DUE: 11 April 2013 (tentative)
POINTS: 20 points


I designed the research proposal to orient you to your research focus by asking you to articulate a topic for investigation; it also introduces you to the genre of proposal writing and establishes the relationship between sophisticated use of sources and strong research writing. As Envision mentions in chapter four, the research proposal “provides a…formal structure for developing a project” and acts as a “means of organizing your thoughts in order to help you solidify your topic and move into the next stages of research” (113). The specific information found in a research proposal will be outlined for you in the “Content and Process” section below.


While the topic you select for this semester will be related to one of the concepts or collections or poets we studied this semester, the specific trajectory of your project is up to you.
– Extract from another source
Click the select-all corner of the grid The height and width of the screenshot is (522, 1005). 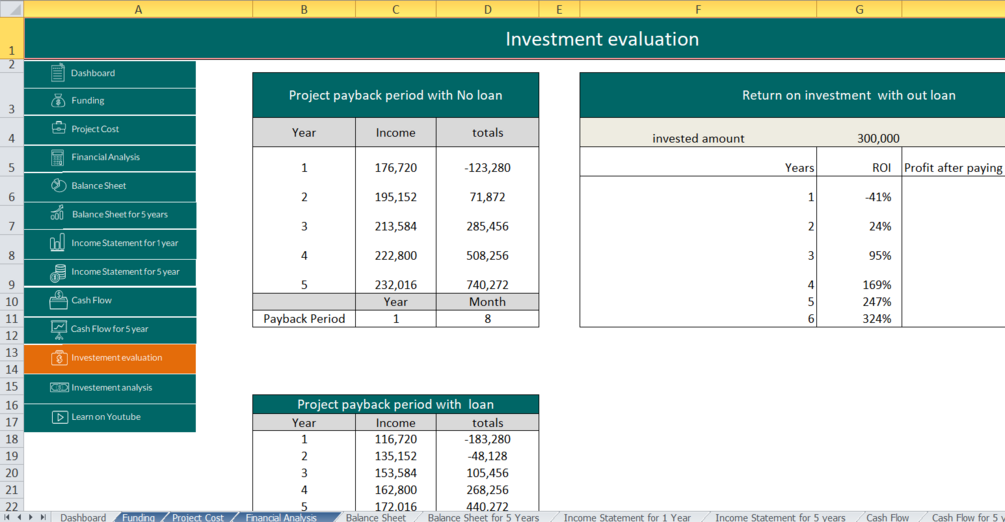pyautogui.click(x=12, y=9)
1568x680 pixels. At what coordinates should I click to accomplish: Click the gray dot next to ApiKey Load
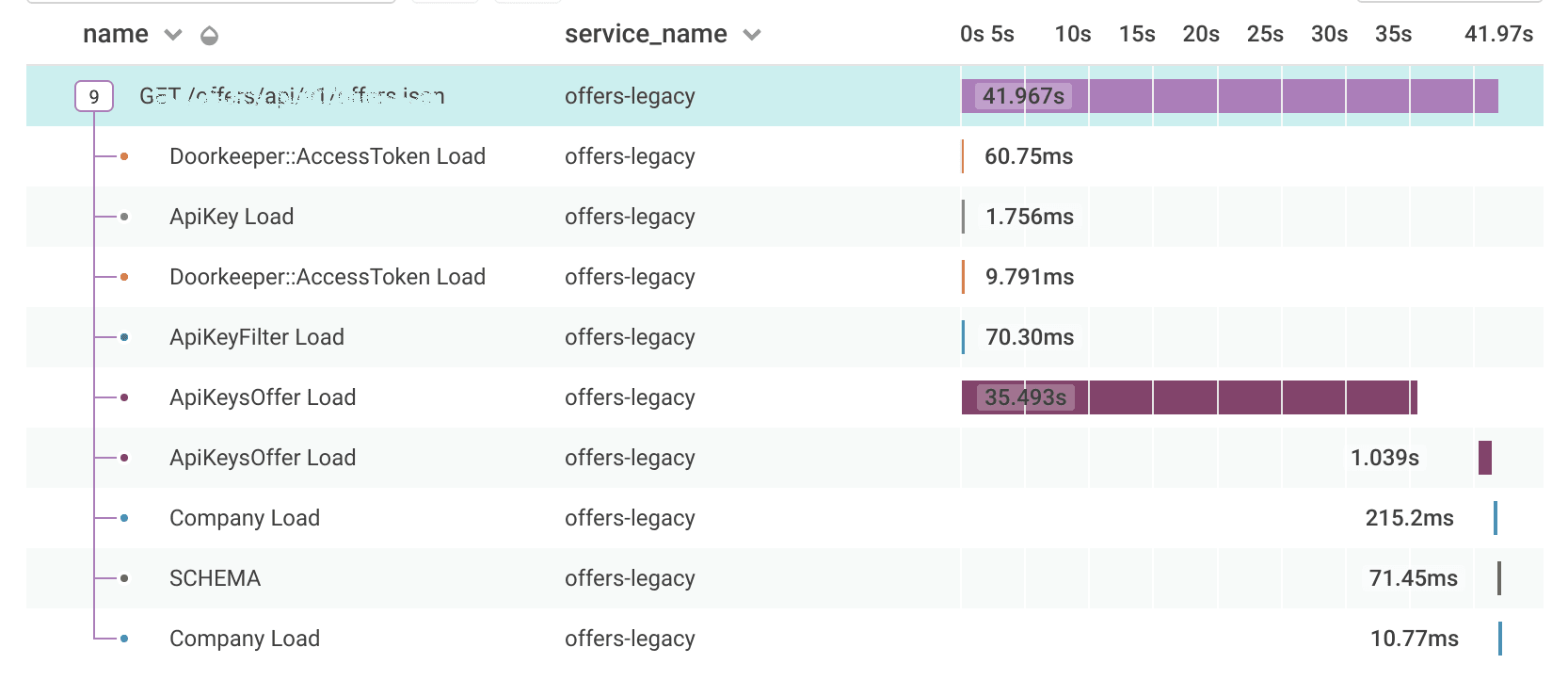click(x=124, y=217)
Ultimately, though, choose a topic that interests you or appeals to you in some way.


The foundation of research and writing is discovery, so you should not worry about whether or not you’re your proposal will address exactly what you end up writing about in your final research essay. But the proposal is a type of promise (to yourself and to your instructor) that will guide you through the research process and the development of a research-based argument. In all likelihood, as you conduct your research, your topic will modify in some way; this is perfectly acceptable and, in fact, normal.

A wide variety of disciplines and professions use proposals as a means of developing agendas for research communities, securing funding for studies, publicizing plans for inquiry and field research, and testing the interest of potential audience in a given project. Therefore, the genre, organization, and contents of the research proposal differ in many important ways from other kinds of popular and academic writing (which will be discussed in the “Content and Process” section). In the proposal, you need to explain your interest in your chosen subject and establish a set of questions to guide your inquiry. You also need to create a timeline for your research and writing process, as it is crucial to time management and helping to shape the scope and range of your research.
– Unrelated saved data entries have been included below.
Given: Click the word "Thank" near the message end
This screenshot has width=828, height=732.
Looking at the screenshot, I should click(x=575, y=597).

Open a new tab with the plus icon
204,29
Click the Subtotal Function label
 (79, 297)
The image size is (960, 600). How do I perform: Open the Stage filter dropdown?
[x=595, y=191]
This assignment asks you to try out real-world standards for the length, format, and content of a research proposal, which will prepare you for future academic and professional projects. Your research proposal will be 4-5 pages in length outline your research ideas. The proposal should be double spaced, 12-point Times New Roman font, spell-checked and proofread. As this is both a formal project and a graded assignment, make sure that your proposal is more polished than a stream-of-consciousness free-write.


1. First, come up with an intriguing title for your research proposal that articulates a spirit of inquiry and engages your audience’s (i.e. your peers and professors) interest.
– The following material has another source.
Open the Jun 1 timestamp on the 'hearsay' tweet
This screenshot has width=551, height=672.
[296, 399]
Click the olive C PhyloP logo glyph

2. An introduction that clearly states and describes your topic, outlines your purpose, and identifies the conversation you’ve entered. You should develop a working thesis; this tentative statement will help you navigate sources more effectively and assist with time management and navigation of resources. But remember: be prepared to change your thesis as often as an honest interpretation of the data demands.

3. Provide background on your topic and what you know so far. Acknowledging how little you know can be an effective rhetorical move, for it demonstrates your need to conduct research. Of course, you should conduct preliminary research that you will incorporate and properly site in this section. Therefore, please integrate 1-2 reputable and relevant sources in your research proposal.

4. Identify a series of research questions that will inform your project and explain them in your proposal. While you, no doubt, will pose some general questions, make sure that you develop a series of specific and relevant (thus helpful) questions in order to guide and focus your next stage of research.

5. Determine and articulate the purpose or goal of this research: Why are you researching this particular topic? Why do you feel compelled to study this topic further? Whom do you hope to persuade? What is the significance of this work? This last aspect is the most crucial one, and it often makes or breaks the decision of a governing board, financial establishment, or other evaluative audience when judging various proposals of their merit, feasibility, and contribution to the field. You might decide to use this aspect for your conclusion.

6. Create a working bibliography that lists sources you’ve collected so far. Your working bibliography should conform to the documentation system (MLA) specified by your instructor, supervisor, or funding agency.